马六甲福音堂在〈再思“归正神学”(二)〉一文中,把归正神学的第五个“危险”概括为:不按字面意思或正常意义来明白圣经。文章认为,改革宗在国度预言、赎罪对象、千禧年、大灾难与主再来等议题上,没有忠于经文“明显的意思”,反而受制于自己的神学系统,因此走向灵意化和神学化的解经。
这类批评表面上是在为“字义解经”辩护,实际上却暴露出一个更根本的问题:它把某一种特定的时代论读法,包装成唯一合法的“正常意义”;凡是不接受这套读法的,就一概被定为不忠于圣经。这样的问题,不是在公平讨论解经原则,而是在先设结论,再回头裁判别人。
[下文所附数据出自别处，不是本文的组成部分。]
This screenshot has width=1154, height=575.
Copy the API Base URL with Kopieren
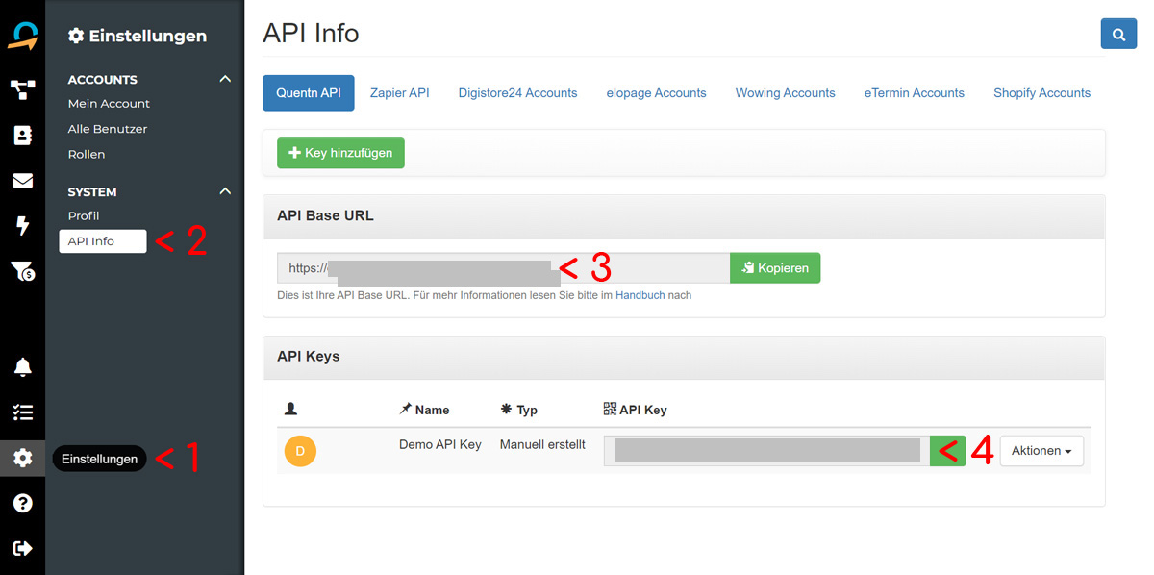775,267
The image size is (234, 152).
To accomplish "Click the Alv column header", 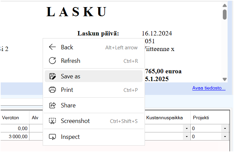I will pyautogui.click(x=35, y=118).
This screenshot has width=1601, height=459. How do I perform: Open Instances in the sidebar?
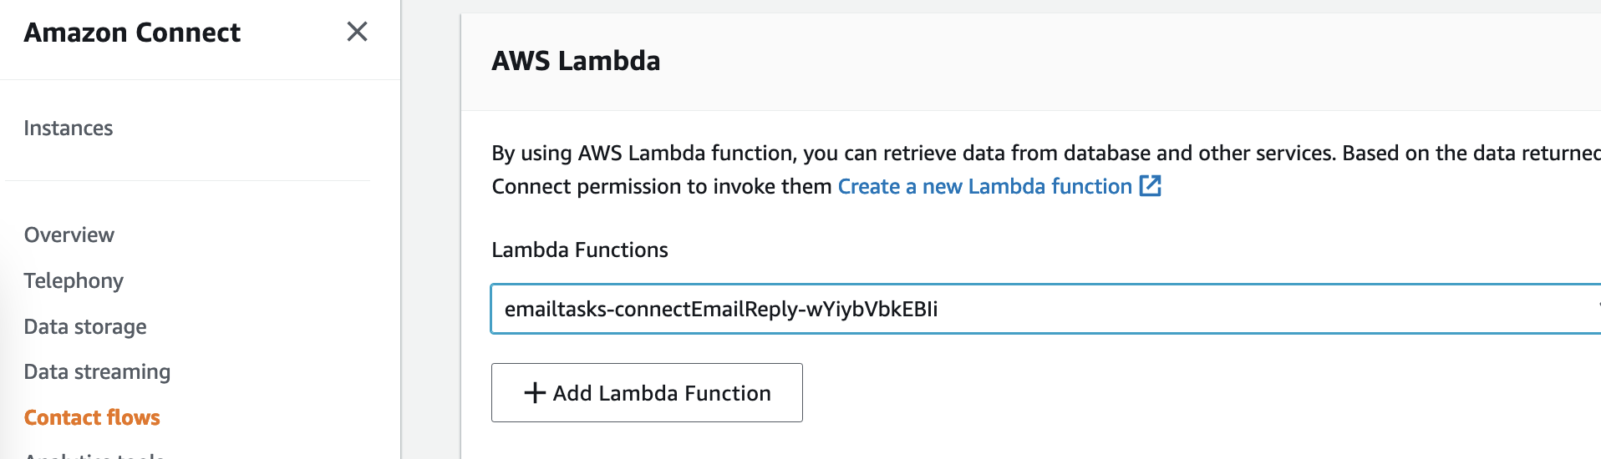[69, 128]
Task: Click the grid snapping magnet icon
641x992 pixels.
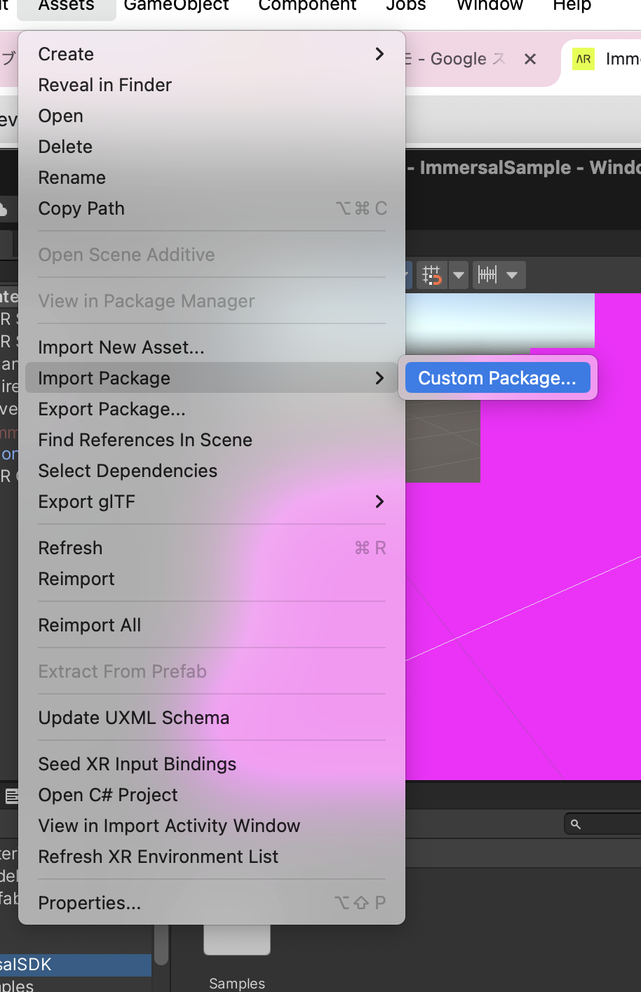Action: pyautogui.click(x=431, y=275)
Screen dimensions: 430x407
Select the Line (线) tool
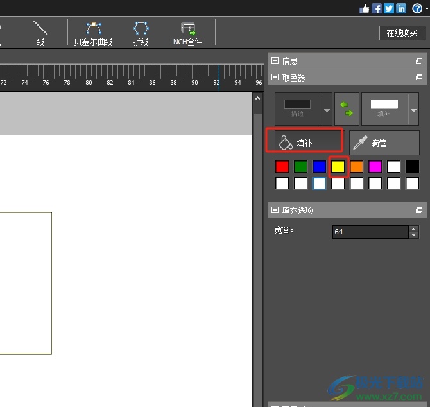40,33
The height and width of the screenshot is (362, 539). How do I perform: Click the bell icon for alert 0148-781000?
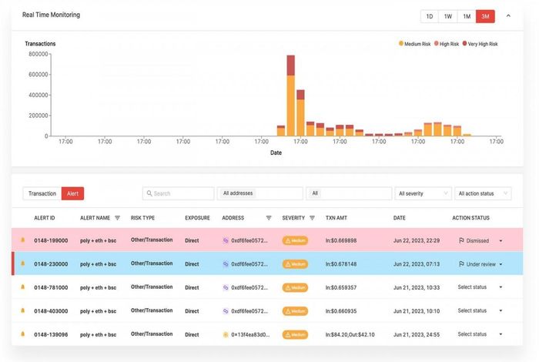click(22, 287)
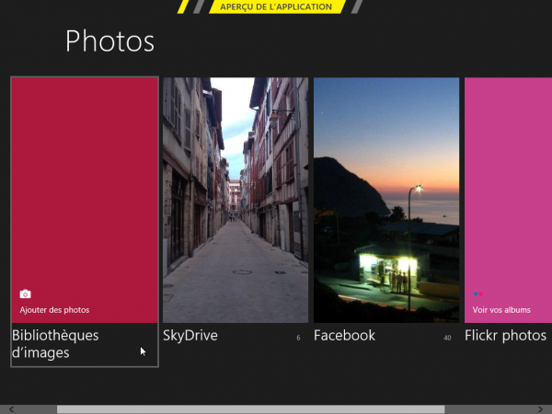This screenshot has width=552, height=414.
Task: Select the 'Flickr photos' label
Action: click(505, 336)
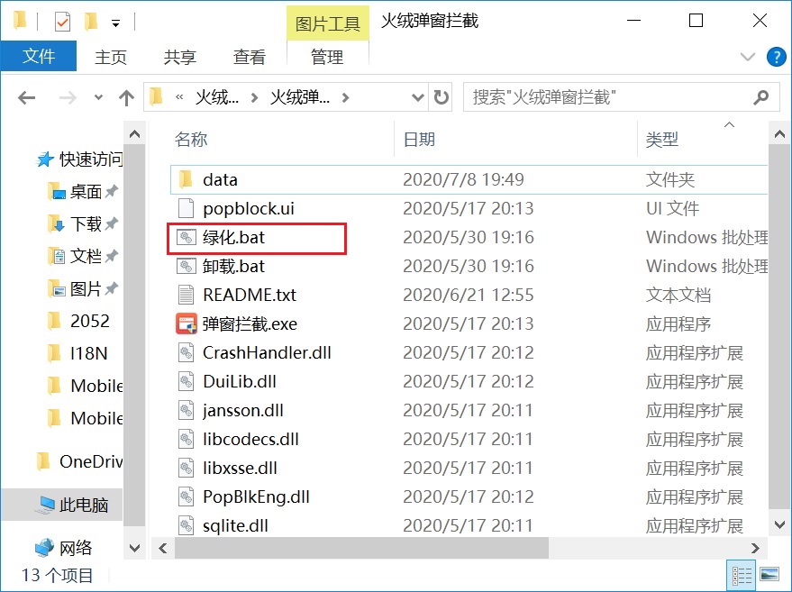Click the blue help question mark icon

[x=776, y=57]

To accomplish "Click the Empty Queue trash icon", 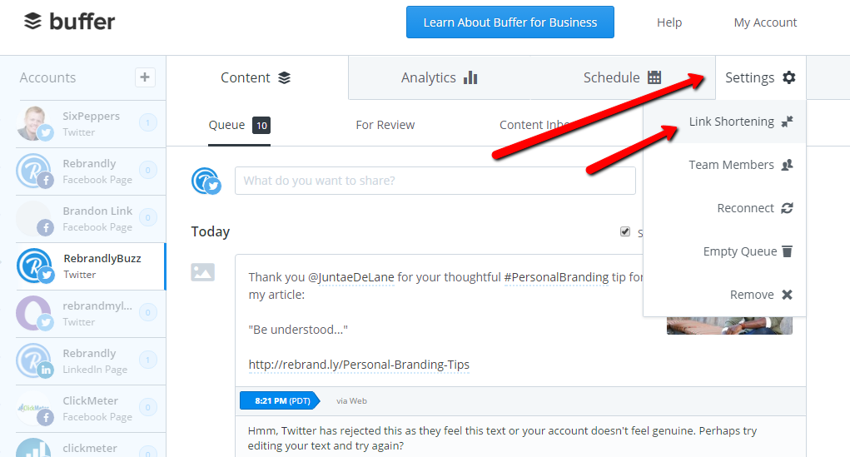I will pos(787,251).
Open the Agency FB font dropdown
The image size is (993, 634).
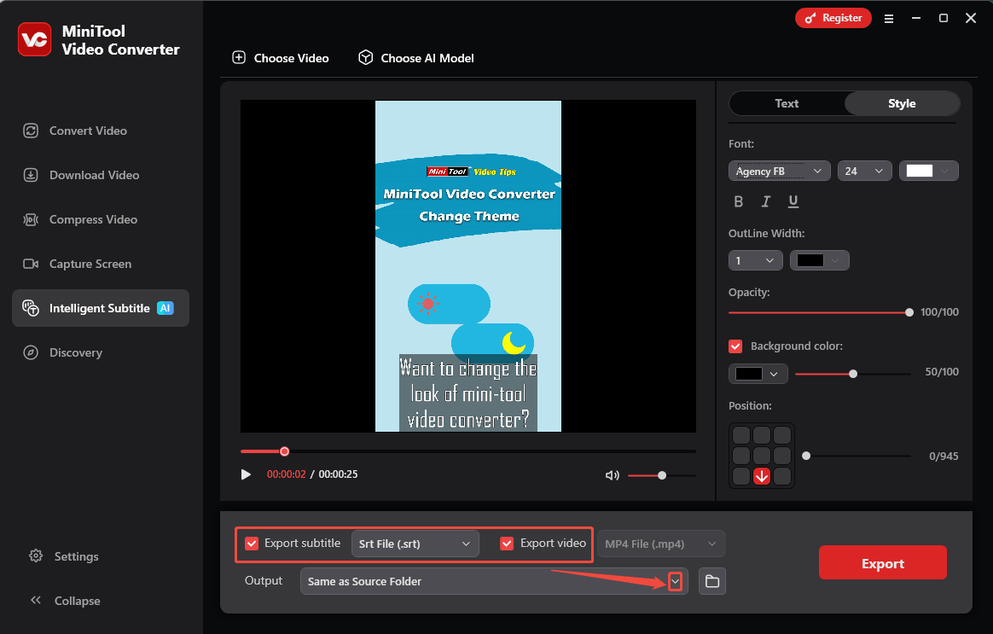coord(780,172)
因此,这一篇真正要回应的,不只是对方如何使用“字义”这个词,而是:它是否把自己的末世论前设,当成了解经本身。
一、问题的核心:争议不在要不要按字义解经,而在谁定义“字义”
这篇文章不断营造一种印象:归正神学一遇到不合自己系统的经文,就离开字义,转向灵意解经。
但这个描述并不符合改革宗真正的释经传统。宗教改革以来,改革宗一贯强调文法、历史背景、上下文、作者原意,以及以经解经;这正是文法—历史解经的核心。连对方文章自己也承认,加尔文反对任意寓意解经,并强调解经者的责任是让作者说出原意,而不是把自己的意思塞进去。
所以,真正的争论从来不是“改革宗要不要字义”,而是:在预言、国度和启示文学这些领域里,字义究竟该如何理解。问题不在于有没有字义,而在于对方其实已经先用自己的框架定义了什么才算“正常意义”。
二、关于“字义解经”:它把某一套时代论读法,当成唯一合法的字义
这篇文章最大的论证问题之一,是把“字义解经”几乎等同于“时代论式的字面兑现”。换句话说,在它的框架中,以色列就是民族以色列,耶路撒冷就是地上的耶路撒冷,圣殿就是未来的物理圣殿,国度就是未来地上的政治国度,一千年就是未来地上严格的一千年。只要你不接受这一整套实现方式,你就被归类为不按字义解经。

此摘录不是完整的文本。